En el corto plazo, la compañía no tiene una solución clara para el problema. Huang admitió que Nvidia está explorando formas de seguir siendo competitiva en el mercado chino, pero por ahora deben asumir el impacto financiero y operativo de las restricciones. Esto significa que buena parte de su portafolio para centros de datos ha quedado fuera de juego en uno de los territorios con mayor demanda de capacidades avanzadas de IA.
Desde una perspectiva estratégica, esto podría empujar a Nvidia a diversificar aún más sus mercados y acelerar su presencia en regiones como India, Sudeste Asiático o América Latina, donde las tensiones comerciales con Estados Unidos no son un factor limitante. También podría fomentar una reestructuración interna que apunte a desarrollar productos con versiones específicamente adaptadas a regiones con distintas normativas de exportación.
Un panorama incierto para toda la industria
El caso de Nvidia no es aislado. Otras empresas del sector de semiconductores también podrían verse afectadas si las restricciones continúan o se expanden. Y si bien la intención del gobierno estadounidense es mantener el liderazgo tecnológico global, este tipo de políticas pueden generar incentivos para que China acelere su autonomía tecnológica, algo que ya viene impulsando desde hace varios años.
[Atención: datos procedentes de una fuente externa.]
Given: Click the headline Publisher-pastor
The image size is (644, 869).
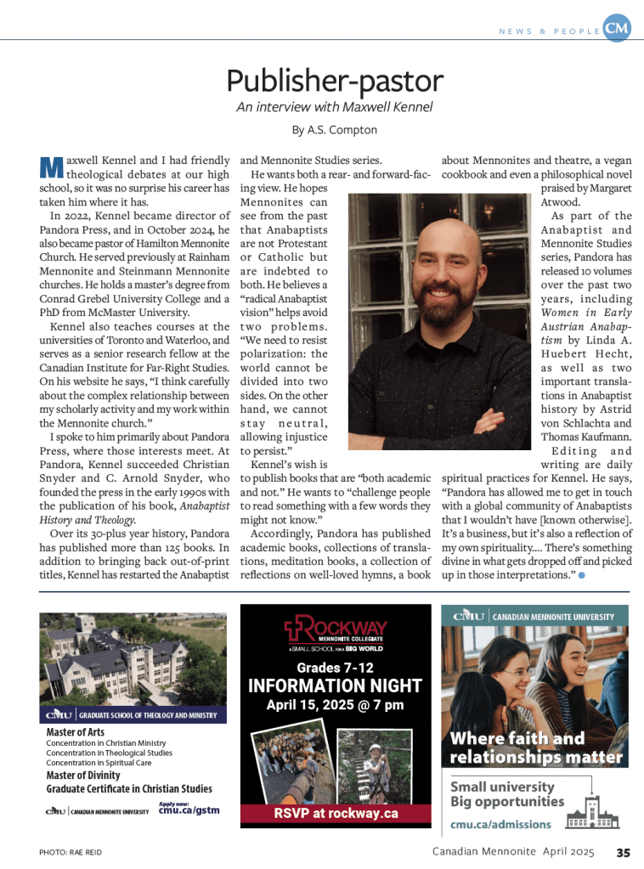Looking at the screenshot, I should coord(334,82).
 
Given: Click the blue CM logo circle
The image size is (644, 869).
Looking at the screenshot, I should coord(618,29).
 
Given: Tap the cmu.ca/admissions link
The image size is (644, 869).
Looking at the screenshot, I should coord(500,824).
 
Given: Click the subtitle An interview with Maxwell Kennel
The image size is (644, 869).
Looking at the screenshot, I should coord(334,107).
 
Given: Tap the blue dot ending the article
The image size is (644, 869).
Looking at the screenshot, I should coord(581,577).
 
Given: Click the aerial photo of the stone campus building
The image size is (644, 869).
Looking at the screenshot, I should coord(133,658).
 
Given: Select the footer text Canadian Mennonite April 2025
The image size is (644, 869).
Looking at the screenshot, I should coord(511,852).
Como si se tratara de una carrera de resistencia, las decisiones políticas y las capacidades técnicas están entrelazadas en un escenario donde cada movimiento tiene consecuencias globales. Para Nvidia, esto significa replantear su papel en el tablero mundial de la inteligencia artificial y asumir que el liderazgo no se construye solo con innovación, sino también con diplomacia y adaptabilidad.